:: PROBLEM TO WORK ON ::
Please report each line in the material below that includes "property".
[[ MATERIAL FOR THIS TASK, beginning ]]
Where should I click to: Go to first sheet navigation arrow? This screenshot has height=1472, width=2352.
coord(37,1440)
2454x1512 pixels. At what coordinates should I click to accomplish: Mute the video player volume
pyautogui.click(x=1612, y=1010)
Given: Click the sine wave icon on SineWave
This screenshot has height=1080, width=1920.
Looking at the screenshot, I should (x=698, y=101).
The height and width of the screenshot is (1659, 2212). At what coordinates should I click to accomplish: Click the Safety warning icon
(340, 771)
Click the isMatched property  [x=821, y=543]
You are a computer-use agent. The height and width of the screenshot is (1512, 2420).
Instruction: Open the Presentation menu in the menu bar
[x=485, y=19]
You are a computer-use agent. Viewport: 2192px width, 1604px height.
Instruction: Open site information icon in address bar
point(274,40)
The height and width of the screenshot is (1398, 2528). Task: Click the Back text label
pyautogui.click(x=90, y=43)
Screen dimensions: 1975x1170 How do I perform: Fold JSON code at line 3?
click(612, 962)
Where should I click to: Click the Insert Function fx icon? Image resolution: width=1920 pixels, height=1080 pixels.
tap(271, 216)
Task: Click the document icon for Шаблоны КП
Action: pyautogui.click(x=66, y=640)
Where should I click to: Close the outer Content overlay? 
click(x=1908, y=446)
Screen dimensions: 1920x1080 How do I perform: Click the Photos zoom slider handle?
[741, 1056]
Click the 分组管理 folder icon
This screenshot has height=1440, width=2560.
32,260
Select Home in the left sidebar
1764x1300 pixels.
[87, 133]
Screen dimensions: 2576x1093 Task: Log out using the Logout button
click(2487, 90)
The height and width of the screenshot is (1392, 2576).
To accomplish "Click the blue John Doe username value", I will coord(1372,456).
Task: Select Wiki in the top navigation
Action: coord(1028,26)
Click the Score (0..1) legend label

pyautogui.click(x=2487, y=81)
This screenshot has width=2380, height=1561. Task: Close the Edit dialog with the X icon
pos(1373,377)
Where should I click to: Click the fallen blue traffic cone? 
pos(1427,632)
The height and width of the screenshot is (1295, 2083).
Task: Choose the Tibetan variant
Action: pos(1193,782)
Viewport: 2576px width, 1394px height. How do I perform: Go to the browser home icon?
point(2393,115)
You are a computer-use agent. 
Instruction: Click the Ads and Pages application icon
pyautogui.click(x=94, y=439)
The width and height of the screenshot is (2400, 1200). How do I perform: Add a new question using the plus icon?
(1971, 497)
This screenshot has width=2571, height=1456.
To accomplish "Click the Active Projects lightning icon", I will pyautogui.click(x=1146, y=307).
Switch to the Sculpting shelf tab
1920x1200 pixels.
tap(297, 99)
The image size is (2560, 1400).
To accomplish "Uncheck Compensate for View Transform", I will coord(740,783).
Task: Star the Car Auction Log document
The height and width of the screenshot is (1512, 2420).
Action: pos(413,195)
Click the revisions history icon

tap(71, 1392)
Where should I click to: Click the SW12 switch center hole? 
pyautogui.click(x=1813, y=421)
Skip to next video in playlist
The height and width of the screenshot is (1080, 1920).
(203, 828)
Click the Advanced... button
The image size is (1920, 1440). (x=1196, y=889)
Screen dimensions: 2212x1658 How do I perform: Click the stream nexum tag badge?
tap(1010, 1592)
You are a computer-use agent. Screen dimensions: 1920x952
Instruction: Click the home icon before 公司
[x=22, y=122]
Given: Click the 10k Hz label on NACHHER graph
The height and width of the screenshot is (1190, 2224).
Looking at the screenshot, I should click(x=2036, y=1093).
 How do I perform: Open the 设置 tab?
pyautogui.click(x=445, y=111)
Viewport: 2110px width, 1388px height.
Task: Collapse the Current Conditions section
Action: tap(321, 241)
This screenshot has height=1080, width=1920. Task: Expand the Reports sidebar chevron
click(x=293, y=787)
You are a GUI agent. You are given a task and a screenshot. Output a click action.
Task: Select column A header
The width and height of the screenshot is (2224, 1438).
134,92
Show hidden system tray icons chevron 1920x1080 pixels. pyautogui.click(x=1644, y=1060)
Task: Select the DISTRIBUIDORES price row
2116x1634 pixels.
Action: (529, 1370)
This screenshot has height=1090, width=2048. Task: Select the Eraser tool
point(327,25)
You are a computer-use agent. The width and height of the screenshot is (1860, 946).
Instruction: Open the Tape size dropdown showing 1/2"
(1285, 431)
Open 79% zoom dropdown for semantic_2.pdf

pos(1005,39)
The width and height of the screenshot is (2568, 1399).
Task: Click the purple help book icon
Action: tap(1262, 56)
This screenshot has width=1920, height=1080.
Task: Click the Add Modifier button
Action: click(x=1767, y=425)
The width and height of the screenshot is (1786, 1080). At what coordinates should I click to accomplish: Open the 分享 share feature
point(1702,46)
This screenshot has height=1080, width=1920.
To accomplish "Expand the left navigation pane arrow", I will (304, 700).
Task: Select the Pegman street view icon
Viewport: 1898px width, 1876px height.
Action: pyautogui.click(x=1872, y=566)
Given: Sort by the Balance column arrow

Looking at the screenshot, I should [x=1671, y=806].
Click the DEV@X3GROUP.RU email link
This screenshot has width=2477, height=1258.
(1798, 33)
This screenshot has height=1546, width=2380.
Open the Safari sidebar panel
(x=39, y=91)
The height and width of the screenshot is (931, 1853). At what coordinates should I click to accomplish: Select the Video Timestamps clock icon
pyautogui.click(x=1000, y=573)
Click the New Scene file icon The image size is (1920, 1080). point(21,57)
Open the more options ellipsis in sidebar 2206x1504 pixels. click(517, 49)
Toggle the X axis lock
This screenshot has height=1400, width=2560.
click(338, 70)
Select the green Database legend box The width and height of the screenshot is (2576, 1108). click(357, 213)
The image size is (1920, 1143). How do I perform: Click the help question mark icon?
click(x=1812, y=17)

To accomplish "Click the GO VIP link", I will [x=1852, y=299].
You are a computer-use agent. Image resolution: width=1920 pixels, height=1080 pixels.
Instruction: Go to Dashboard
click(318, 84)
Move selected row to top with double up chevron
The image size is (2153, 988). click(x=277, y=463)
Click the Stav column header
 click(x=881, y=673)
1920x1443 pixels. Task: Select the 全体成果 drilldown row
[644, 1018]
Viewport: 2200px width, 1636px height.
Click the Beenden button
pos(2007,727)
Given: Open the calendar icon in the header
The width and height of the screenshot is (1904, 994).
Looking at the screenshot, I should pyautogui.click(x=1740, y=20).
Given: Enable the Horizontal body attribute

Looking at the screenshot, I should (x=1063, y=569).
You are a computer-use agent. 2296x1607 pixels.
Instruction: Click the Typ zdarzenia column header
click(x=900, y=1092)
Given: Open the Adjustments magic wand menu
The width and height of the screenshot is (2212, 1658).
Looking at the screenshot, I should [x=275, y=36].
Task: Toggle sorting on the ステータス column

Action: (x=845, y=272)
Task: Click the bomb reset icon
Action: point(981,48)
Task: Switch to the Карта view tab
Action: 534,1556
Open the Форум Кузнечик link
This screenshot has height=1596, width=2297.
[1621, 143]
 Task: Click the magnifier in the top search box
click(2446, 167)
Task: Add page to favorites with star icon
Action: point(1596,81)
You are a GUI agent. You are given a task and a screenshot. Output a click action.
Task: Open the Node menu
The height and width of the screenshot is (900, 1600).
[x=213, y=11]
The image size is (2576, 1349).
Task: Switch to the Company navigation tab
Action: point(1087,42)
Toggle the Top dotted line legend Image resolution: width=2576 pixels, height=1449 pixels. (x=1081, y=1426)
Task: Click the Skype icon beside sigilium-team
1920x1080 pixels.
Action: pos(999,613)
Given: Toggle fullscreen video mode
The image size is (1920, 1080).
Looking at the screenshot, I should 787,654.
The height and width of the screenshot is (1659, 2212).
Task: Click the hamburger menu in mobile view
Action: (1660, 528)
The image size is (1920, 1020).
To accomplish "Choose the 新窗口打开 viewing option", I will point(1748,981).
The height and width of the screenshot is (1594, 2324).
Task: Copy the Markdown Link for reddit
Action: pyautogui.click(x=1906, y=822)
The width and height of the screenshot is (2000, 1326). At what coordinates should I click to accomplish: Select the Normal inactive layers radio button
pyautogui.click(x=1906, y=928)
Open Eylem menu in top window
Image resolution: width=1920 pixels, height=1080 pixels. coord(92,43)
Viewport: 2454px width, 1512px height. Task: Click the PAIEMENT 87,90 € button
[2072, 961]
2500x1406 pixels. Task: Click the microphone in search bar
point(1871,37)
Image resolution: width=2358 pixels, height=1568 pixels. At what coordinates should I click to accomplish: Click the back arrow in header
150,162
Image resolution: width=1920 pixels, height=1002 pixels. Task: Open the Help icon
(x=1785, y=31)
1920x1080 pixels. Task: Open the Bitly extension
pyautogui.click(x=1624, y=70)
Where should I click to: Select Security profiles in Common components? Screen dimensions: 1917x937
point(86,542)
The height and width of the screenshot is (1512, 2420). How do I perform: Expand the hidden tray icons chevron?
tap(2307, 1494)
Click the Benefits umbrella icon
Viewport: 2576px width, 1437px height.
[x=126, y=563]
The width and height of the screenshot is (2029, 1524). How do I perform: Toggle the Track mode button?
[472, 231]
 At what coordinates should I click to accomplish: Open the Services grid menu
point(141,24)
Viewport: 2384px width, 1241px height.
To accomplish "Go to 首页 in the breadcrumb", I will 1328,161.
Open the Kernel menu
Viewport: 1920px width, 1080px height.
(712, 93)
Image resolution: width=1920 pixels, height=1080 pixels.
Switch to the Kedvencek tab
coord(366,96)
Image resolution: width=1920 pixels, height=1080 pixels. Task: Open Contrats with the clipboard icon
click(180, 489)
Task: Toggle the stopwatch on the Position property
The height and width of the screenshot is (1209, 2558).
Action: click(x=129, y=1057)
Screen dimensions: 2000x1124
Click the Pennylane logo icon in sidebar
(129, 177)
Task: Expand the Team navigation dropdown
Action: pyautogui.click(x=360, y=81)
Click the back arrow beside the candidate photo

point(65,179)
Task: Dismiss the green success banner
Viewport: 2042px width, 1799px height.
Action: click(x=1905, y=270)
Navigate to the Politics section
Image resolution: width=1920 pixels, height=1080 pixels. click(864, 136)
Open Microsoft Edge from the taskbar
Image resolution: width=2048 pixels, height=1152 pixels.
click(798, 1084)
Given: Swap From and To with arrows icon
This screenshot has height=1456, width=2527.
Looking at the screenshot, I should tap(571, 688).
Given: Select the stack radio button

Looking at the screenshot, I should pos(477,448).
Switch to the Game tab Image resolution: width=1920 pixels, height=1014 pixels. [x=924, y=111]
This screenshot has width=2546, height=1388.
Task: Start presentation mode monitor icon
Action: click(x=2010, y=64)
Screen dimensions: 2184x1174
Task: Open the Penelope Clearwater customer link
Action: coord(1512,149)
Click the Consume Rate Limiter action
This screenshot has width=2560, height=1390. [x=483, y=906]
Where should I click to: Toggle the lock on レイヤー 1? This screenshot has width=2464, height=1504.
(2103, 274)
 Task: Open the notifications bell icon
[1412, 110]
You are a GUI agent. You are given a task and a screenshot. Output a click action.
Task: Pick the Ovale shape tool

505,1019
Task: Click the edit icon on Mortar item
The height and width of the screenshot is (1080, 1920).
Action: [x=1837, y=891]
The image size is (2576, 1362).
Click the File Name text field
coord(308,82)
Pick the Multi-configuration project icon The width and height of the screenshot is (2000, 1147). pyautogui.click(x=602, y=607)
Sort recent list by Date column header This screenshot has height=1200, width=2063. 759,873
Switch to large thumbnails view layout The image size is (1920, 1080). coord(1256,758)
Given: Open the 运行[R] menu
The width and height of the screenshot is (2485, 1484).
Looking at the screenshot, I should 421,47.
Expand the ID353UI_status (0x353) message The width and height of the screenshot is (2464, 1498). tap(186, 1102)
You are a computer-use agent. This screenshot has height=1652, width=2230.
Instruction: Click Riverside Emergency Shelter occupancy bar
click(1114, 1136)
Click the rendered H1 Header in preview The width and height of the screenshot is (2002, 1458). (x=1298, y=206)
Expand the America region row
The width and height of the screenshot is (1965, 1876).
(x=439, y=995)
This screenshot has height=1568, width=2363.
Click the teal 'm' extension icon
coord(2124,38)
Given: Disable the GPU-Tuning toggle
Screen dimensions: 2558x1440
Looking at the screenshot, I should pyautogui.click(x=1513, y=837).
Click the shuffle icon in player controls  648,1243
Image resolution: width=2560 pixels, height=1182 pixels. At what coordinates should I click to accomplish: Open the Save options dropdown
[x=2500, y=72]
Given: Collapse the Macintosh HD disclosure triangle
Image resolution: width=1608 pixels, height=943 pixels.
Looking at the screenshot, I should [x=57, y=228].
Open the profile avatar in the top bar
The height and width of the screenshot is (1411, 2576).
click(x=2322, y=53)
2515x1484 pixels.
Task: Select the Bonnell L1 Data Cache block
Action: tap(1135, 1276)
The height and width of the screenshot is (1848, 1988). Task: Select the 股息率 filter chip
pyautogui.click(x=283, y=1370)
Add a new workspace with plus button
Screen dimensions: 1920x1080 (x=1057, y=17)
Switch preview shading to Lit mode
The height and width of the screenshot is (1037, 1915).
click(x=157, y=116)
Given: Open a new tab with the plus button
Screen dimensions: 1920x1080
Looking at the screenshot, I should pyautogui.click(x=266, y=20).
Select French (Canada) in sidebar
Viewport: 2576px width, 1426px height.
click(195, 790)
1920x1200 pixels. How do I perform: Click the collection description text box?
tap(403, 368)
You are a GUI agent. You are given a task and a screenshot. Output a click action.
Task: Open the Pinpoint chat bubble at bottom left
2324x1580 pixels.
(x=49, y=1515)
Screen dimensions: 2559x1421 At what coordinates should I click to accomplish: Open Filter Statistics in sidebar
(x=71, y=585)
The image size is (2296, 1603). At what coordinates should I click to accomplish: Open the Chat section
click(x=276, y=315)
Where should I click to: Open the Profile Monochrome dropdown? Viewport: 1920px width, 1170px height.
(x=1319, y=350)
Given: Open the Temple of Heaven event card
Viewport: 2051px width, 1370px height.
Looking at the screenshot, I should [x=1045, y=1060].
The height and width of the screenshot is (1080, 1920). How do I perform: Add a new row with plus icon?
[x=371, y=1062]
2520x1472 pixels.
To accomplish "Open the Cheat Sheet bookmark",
[[ MATERIAL FOR THIS TASK, end ]]
:: WRITTEN SOLUTION ::
Click the isMatched property  [x=821, y=543]
Task: Toggle the stopwatch on the Position property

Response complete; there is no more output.